### Your assignment
Please write out all the entries exactly, without the pictures.

Source data

+++

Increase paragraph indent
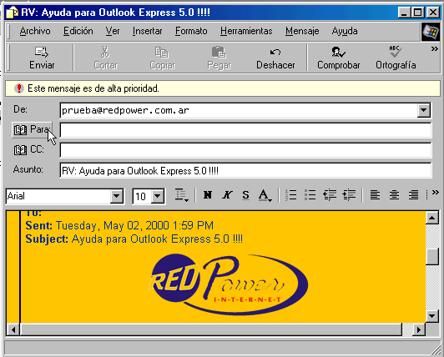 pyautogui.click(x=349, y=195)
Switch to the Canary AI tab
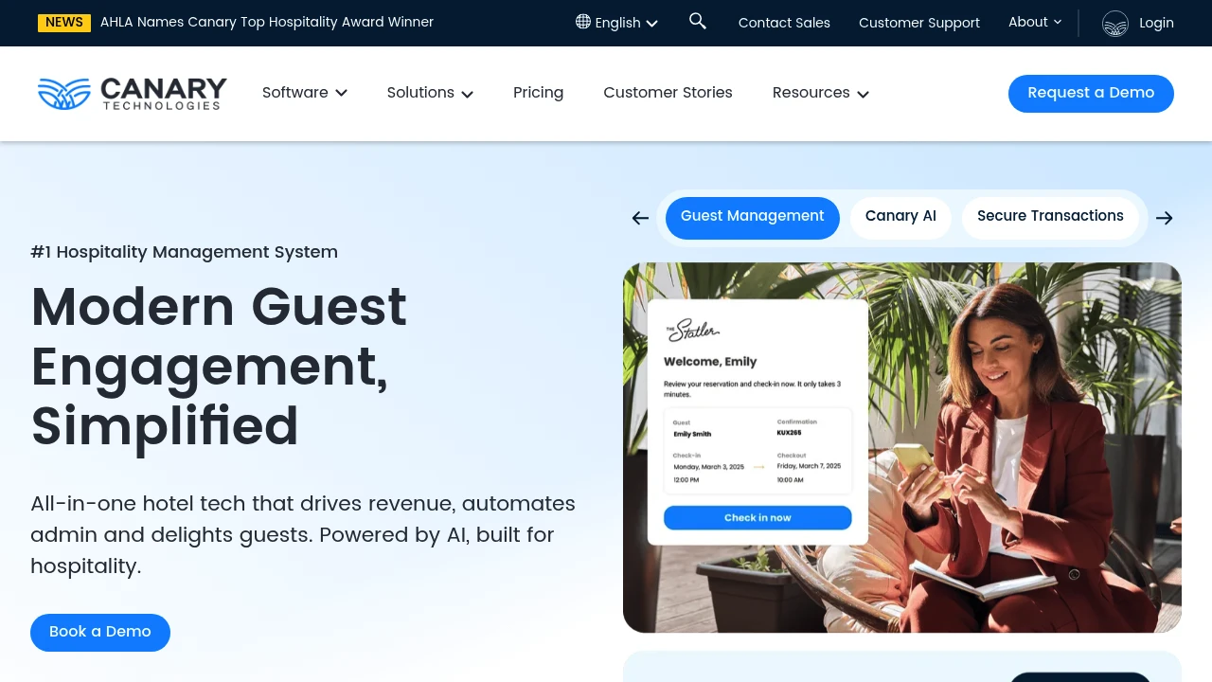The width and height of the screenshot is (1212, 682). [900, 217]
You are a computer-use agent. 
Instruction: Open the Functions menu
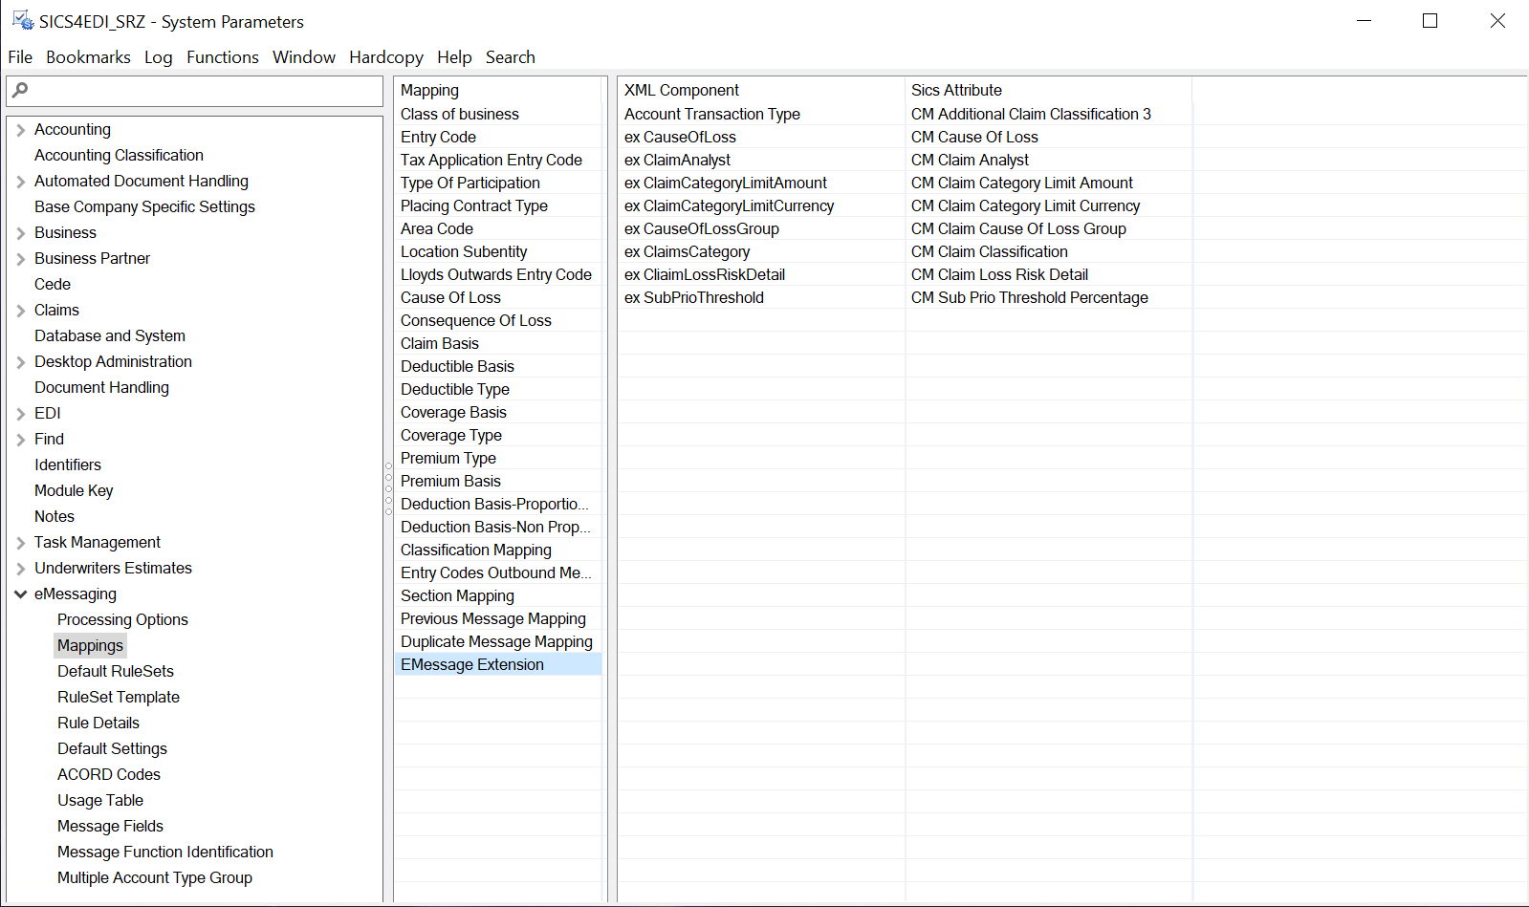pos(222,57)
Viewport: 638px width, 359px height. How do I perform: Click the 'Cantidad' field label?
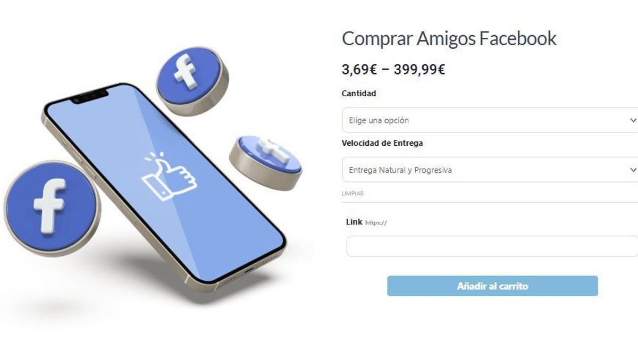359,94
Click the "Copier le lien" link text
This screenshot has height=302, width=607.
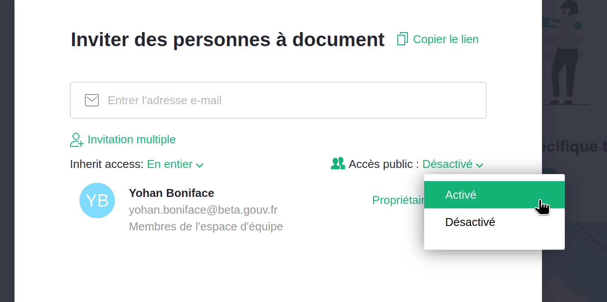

+++

### Expected output
Increase paragraph indent
 pyautogui.click(x=349, y=195)
Switch to the Canary AI tab
The width and height of the screenshot is (1212, 682). [900, 217]
You are a computer-use agent. 
Instruction: Open the Functions menu
pos(222,57)
Viewport: 638px width, 359px height. How do I perform: Click the 'Cantidad' field label?
359,94
Click the "Copier le lien" link text
This screenshot has height=302, width=607.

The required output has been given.